Even if we travel to Corsica, one of the regions of France or view Sainte-Victoire mountain firsthand, both the island and the mountain are not seen as photographs but are abstracted in our minds. Those objects imprinted in our minds are not utterly visual. They come to us as something emotional. Our five aggregates (piles or heaps, 五蘊), a medium of every sensibility is involved in regenerating our memories. And yet, they are elementally abstract.

Ha Ji-hoon has deconstructed our vision. He readjusts and rearranges issues pertaining to our sense of sight, elementally speculating on them. Mountains that change by the minute and our perspectives work together with his walk, movements, hand gestures, and breath. He looks over the mountains while feeling the sounds that come from them, the fresh taste of the air, and the hands of the wind. His senses burst forth and his emotions intensify. This holistic feeling can by no means be expressed in photography and landscape painting which rely on a fixed optical angle. Thus, everything we feel from our traditional landscape painting is more truthful than that which we feel from Western landscape painting which is dependent on a fixed viewpoint. Ha’s landscapes are not the same as the ones seen with his eyes. They incorporate the five aggregates in Buddhism: Rupa (body, form, material); Vedana (feelings, sensations); Sanna (ideas, perception); Sankhara (desire, will); and Vinnana (mind, consciousness).

Great poet Su Shi (Dongpo) who is forever located in our hearts sang in Writing an Inscription of the Wall of Xilin Temple (題西林壁) that “It’s a range viewed in face and peaks viewed from the side / Assuming different shapes viewed from far and wide / Of Mountain Lu we cannot make out the true face / For we are lost in the heart of the very place(橫看成嶺側成峰, 遠近高低各不同, 不識廬山眞面目, 只緣身在此山中).” We cannot describe a landscape formed by nature either in language or art. We have to realize that we cannot portray its true nature. This meta-consciousness is none other than the nature of art. Ha is an artist who adopts a new introspection through a complete accommodation and unification of most modern philosophies and classical senses in social conditions where people become more alienated and repulsive in the world.

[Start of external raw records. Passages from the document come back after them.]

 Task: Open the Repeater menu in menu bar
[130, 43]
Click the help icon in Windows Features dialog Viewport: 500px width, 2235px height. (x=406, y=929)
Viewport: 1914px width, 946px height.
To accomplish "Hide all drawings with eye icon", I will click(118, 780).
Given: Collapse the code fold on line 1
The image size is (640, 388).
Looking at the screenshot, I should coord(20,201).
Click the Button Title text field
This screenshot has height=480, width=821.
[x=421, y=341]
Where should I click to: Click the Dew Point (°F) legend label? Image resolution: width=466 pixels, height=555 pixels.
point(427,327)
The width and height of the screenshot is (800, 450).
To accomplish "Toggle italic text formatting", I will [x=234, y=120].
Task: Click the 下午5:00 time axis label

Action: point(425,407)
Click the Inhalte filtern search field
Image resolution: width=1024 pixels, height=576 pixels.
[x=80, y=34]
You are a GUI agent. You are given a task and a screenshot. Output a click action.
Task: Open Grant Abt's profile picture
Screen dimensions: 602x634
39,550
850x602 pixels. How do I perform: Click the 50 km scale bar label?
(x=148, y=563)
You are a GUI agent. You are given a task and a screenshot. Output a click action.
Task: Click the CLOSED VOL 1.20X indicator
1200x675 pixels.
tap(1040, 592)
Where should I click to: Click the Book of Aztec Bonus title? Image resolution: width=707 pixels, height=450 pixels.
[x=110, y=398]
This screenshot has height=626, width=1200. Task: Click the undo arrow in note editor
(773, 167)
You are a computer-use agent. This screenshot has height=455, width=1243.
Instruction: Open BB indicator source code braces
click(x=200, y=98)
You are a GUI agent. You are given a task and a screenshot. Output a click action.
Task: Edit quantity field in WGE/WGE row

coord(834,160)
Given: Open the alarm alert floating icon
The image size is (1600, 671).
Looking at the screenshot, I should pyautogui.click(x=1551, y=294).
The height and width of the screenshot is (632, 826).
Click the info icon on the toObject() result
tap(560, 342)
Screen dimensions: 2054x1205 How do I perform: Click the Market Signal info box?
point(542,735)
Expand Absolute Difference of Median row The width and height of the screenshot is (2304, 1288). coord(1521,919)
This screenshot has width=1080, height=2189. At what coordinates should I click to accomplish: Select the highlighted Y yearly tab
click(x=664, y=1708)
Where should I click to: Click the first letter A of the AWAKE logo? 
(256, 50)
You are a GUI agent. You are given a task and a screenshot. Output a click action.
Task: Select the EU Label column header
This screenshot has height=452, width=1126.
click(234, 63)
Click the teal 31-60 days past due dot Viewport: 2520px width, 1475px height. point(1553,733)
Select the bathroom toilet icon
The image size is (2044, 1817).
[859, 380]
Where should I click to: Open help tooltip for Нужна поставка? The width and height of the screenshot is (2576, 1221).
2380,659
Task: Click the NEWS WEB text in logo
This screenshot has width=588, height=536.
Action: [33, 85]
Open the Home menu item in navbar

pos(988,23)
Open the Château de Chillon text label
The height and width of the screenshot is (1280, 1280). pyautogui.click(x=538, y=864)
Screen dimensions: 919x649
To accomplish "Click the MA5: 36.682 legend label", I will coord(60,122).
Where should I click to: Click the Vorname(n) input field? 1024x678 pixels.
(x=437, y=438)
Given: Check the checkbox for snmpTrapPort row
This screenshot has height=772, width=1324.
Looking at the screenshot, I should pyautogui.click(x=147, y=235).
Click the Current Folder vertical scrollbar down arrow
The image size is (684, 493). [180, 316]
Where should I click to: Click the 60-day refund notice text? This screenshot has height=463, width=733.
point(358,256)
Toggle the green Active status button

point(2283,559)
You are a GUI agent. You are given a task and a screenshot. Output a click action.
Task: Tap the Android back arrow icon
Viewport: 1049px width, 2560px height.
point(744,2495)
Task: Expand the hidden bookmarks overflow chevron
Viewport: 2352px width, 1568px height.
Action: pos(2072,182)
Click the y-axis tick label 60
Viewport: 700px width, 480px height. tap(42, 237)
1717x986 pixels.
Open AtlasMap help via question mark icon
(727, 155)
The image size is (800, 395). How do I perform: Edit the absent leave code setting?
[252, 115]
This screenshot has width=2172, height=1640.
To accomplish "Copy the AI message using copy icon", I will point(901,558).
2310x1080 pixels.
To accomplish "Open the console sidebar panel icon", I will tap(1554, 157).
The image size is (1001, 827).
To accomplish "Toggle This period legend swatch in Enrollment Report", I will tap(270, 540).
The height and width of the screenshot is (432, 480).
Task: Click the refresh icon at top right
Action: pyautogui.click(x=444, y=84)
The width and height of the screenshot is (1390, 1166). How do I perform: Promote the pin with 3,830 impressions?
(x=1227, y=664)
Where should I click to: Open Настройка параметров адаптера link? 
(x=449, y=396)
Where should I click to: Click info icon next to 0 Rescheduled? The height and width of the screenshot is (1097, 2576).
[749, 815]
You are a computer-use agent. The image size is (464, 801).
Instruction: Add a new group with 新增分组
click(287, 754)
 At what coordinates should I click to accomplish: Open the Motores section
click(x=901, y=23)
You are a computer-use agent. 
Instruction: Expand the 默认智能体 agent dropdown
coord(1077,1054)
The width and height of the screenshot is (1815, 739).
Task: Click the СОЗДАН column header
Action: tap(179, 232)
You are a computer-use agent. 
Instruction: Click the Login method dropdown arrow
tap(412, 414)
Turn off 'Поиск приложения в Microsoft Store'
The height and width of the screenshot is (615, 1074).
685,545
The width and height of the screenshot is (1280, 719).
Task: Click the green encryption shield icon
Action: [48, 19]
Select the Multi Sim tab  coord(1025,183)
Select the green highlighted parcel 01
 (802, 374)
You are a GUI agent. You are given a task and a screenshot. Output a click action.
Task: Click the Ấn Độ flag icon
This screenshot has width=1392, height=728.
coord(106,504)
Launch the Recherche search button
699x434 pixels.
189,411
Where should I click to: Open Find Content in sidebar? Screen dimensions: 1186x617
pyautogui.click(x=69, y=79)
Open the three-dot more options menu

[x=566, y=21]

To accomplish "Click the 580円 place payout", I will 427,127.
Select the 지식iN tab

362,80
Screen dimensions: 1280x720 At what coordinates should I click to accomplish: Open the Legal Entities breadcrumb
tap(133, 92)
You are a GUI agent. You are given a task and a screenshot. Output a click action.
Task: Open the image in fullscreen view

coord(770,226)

If you are on a mountain, you never know its true face. And yet, you are able to structuralize the holistic feeling the mountain gave you and deepen it in your heart. What Ha is doing is beautiful and sublime but in no way heavy. It is fresh and bracing. I see the future of Korean painting here in his works. From his art I have learned that painting is not appreciated by my eyes but by my whole body which manages to thoroughly contemplate and incarnate it. Inspired and derived from Western tradition, Ha’s landscape structure has weight and depth added to it in accordance with our traditional view of life and the universe.